We disembarked in Tilbury on Friday morning and arrived at my Sister-in-laws in West Kensington by about noon, After lunch I said that I would go to the Morris Agents, who were out Uxbridge way, on I suppose the present A40, and let them know we had arrived so that, I thought, thinking in terms of East African speed, we might be able to pick up our car next week. But when I arrived they produced all the papers, took me to the garage and shewed me my car, shook me by the hand and wished me happy motoring and pushed me off into one of the busiest approach roads to London.

It might be of interest to 21st century readers to know that the new Morris Minor, in 1951, cost just £482.

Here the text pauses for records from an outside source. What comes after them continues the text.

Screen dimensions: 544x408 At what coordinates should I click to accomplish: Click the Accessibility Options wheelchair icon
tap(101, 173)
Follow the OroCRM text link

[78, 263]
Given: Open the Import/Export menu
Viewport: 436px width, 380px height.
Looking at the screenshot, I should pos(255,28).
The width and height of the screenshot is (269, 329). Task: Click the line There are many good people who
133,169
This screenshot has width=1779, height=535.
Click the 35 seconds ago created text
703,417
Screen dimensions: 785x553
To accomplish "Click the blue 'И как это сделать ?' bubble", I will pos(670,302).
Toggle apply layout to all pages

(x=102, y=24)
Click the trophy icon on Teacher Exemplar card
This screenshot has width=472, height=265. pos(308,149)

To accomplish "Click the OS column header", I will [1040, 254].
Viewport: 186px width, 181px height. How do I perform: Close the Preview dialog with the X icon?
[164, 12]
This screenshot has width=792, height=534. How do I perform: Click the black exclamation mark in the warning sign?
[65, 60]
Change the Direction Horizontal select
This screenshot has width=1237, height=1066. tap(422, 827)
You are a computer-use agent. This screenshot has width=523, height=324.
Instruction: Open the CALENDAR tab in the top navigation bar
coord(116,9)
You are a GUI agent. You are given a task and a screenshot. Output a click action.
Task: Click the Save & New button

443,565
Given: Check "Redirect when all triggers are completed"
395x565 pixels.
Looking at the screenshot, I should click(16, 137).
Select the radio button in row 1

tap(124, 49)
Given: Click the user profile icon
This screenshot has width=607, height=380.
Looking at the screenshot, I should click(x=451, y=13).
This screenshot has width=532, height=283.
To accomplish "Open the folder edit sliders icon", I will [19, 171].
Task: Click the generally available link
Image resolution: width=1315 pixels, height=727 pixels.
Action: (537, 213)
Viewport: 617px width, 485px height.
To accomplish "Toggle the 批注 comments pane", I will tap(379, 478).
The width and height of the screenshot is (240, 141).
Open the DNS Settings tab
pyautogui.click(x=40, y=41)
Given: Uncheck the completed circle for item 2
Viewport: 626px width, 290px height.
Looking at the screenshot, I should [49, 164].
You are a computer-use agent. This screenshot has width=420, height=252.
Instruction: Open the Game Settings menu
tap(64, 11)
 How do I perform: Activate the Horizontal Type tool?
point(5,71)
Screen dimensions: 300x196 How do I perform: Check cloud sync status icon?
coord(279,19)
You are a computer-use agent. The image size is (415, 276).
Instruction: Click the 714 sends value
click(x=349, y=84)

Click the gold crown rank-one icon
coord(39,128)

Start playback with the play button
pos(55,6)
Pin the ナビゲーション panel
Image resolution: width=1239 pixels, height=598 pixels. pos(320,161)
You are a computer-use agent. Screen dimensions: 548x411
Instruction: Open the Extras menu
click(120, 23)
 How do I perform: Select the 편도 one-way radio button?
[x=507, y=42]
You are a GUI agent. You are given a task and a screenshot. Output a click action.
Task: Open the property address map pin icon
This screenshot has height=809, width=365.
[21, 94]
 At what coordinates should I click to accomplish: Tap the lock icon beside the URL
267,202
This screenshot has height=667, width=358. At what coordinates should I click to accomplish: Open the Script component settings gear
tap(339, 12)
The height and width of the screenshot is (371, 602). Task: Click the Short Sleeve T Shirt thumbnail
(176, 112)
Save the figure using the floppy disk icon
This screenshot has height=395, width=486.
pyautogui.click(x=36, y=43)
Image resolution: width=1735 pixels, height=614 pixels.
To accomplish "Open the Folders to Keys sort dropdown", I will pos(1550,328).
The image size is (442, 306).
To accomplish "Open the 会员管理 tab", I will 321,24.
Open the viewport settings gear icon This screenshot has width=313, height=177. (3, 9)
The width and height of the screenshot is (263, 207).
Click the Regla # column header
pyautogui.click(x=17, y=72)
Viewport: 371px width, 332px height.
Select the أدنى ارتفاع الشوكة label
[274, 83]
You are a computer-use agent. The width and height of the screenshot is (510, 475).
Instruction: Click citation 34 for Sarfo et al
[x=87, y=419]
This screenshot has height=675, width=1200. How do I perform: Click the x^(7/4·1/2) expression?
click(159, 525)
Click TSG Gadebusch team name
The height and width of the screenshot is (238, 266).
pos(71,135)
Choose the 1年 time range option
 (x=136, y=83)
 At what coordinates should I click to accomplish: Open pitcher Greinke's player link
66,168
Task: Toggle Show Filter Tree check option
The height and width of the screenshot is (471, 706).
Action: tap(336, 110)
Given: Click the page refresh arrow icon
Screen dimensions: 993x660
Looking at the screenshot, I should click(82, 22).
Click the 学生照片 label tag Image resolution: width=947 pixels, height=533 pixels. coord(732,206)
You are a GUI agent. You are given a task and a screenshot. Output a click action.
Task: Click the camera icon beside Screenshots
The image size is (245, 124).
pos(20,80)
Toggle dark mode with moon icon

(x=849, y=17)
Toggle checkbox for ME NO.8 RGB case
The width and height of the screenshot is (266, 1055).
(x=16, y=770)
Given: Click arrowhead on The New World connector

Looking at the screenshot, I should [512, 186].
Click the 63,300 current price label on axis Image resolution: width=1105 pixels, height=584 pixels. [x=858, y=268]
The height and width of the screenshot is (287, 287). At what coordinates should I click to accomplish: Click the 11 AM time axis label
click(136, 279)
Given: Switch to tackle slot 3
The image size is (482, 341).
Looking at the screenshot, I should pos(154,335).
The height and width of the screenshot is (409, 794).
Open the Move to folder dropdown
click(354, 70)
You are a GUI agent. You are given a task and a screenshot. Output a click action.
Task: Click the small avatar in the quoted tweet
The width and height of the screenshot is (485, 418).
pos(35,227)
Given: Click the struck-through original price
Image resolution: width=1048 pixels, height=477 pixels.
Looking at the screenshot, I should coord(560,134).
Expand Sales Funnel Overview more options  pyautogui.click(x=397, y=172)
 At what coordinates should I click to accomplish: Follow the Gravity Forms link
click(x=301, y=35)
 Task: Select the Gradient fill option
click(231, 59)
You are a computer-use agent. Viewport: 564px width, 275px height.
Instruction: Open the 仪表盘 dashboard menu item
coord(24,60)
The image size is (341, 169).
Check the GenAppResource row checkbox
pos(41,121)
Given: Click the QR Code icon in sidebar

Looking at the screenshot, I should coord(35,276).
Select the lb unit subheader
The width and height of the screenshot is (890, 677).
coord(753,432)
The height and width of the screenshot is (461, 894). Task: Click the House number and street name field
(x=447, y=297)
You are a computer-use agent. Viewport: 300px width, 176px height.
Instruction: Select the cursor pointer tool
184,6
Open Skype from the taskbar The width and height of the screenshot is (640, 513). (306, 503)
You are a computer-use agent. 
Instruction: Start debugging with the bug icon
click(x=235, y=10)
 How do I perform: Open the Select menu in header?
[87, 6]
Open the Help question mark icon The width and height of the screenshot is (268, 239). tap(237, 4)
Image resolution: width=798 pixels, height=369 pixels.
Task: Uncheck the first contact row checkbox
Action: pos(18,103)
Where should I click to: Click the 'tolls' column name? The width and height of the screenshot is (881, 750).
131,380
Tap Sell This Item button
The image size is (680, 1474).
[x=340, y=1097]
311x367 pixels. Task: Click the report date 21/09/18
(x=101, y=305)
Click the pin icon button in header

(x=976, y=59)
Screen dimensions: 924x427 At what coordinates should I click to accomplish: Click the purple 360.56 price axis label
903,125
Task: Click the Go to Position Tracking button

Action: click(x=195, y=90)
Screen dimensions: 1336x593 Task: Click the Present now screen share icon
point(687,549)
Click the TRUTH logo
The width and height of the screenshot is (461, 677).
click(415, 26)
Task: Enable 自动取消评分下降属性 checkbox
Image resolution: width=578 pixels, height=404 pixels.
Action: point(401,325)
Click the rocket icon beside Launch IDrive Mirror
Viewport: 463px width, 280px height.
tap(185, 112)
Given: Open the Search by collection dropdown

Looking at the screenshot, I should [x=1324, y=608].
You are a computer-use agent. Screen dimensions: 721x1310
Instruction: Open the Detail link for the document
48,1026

I had never driven in the U.K. let alone London, nor had I ever been in that part of London before and, to cap it all they had pulled out the choke to start her so that as soon as the engine warmed up it started to stall. Fortunately I had gone there by bus so that I had a rough idea of the way back and knew that I had to turn right off the main road fairly soon. Creeping along in the nearside lane every time I plucked up courage to edge out for a right turn there would be hooting of horns and great lorries would go hurtling past me. Eventually, after about an hour, I made it to West Kensington with rather more grey hairs than I had started with, and there walking along the pavement was my loving wife with her niece, Sara. Oh look! They cried, there’s Uncle Dick, how lucky, he can give us a lift the rest of the way. Actually by the end of our leave I became quite good in London traffic, Hyde Park corner, Trafalgar Square and all.


MORRIS MINOR.

We decided that for the first month of our leave while the weather was still quite good we would tour around York and Yorkshire, my part of the country, taking my wife’s nine-year-old niece Sara, with us. At that time, long before Motorways were built, the A1, the Great North road, was the main road North but unfortunately it was in the process of being up-graded to dual carriage ways in many places causing long hold ups and to make matters worse my car was still being “run in” as was the custom in those days and I was restricted to not more than 30 m.p.h. In consequence I could not overtake anyone, even on clear stretches and it took me two days to reach York as we had to night stop at Lincoln.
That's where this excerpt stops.